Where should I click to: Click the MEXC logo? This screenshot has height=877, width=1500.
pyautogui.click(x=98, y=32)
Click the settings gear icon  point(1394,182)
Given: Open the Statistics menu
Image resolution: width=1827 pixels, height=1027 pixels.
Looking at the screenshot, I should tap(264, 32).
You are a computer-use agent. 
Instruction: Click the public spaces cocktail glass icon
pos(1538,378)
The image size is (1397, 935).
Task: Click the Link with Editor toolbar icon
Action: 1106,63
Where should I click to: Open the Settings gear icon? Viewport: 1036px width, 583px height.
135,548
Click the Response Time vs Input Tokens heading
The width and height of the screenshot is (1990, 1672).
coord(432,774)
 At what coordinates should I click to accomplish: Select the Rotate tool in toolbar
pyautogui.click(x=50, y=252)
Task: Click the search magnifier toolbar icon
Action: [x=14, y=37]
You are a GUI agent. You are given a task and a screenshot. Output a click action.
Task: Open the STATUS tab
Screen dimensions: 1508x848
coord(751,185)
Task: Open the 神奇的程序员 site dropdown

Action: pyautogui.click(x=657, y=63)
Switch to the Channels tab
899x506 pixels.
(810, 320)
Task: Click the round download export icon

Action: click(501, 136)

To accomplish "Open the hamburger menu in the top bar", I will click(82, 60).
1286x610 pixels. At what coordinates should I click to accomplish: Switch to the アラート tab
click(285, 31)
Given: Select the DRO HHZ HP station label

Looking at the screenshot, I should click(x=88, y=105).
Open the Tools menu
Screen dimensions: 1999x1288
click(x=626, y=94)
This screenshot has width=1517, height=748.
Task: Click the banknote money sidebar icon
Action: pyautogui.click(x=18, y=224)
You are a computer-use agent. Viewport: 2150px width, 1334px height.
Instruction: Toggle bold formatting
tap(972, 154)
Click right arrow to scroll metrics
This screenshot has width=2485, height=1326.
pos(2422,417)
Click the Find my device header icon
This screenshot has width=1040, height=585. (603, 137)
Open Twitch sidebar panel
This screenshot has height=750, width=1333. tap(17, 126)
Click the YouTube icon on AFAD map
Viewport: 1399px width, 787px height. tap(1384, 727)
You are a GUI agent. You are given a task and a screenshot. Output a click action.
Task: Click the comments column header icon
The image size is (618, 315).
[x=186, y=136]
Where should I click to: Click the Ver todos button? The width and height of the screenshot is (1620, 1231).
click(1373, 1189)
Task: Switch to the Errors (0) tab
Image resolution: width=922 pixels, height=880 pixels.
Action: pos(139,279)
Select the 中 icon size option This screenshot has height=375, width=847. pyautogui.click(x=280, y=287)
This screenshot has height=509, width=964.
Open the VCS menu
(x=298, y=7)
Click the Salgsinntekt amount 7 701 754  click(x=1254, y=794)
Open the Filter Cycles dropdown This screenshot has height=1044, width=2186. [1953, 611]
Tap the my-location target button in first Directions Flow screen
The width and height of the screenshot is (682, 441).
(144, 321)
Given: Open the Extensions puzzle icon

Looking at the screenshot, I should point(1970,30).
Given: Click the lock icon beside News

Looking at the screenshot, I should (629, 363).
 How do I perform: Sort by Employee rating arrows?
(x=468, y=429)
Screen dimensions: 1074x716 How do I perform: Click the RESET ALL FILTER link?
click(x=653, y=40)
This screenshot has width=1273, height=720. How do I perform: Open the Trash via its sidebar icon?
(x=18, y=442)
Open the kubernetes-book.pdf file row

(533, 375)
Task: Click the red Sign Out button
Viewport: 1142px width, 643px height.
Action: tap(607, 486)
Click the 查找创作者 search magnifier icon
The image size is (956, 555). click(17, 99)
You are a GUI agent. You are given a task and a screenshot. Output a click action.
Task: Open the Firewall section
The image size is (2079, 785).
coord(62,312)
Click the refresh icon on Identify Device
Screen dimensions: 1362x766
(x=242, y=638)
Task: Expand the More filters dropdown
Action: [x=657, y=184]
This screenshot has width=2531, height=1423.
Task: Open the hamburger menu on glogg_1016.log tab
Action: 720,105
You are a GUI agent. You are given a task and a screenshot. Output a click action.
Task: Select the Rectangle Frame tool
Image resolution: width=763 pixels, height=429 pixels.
# # # # # # #
| Exercise brief |
Repeat, character for character, the lines of the material above from the line with "Click the YouTube icon on AFAD map" through the line with "Click the refresh icon on Identify Device".

| Task output |
Click the YouTube icon on AFAD map
Viewport: 1399px width, 787px height. tap(1384, 727)
You are a GUI agent. You are given a task and a screenshot. Output a click action.
Task: Click the comments column header icon
The image size is (618, 315).
[x=186, y=136]
Where should I click to: Click the Ver todos button? The width and height of the screenshot is (1620, 1231).
click(1373, 1189)
Task: Switch to the Errors (0) tab
Image resolution: width=922 pixels, height=880 pixels.
Action: pos(139,279)
Select the 中 icon size option This screenshot has height=375, width=847. pyautogui.click(x=280, y=287)
This screenshot has height=509, width=964.
Open the VCS menu
(x=298, y=7)
Click the Salgsinntekt amount 7 701 754  click(x=1254, y=794)
Open the Filter Cycles dropdown This screenshot has height=1044, width=2186. [1953, 611]
Tap the my-location target button in first Directions Flow screen
The width and height of the screenshot is (682, 441).
(144, 321)
Given: Open the Extensions puzzle icon

Looking at the screenshot, I should point(1970,30).
Given: Click the lock icon beside News

Looking at the screenshot, I should (629, 363).
 How do I perform: Sort by Employee rating arrows?
(x=468, y=429)
Screen dimensions: 1074x716 How do I perform: Click the RESET ALL FILTER link?
click(x=653, y=40)
This screenshot has width=1273, height=720. How do I perform: Open the Trash via its sidebar icon?
(x=18, y=442)
Open the kubernetes-book.pdf file row

(533, 375)
Task: Click the red Sign Out button
Viewport: 1142px width, 643px height.
Action: tap(607, 486)
Click the 查找创作者 search magnifier icon
The image size is (956, 555). click(17, 99)
You are a GUI agent. You are given a task and a screenshot. Output a click action.
Task: Open the Firewall section
The image size is (2079, 785).
coord(62,312)
Click the refresh icon on Identify Device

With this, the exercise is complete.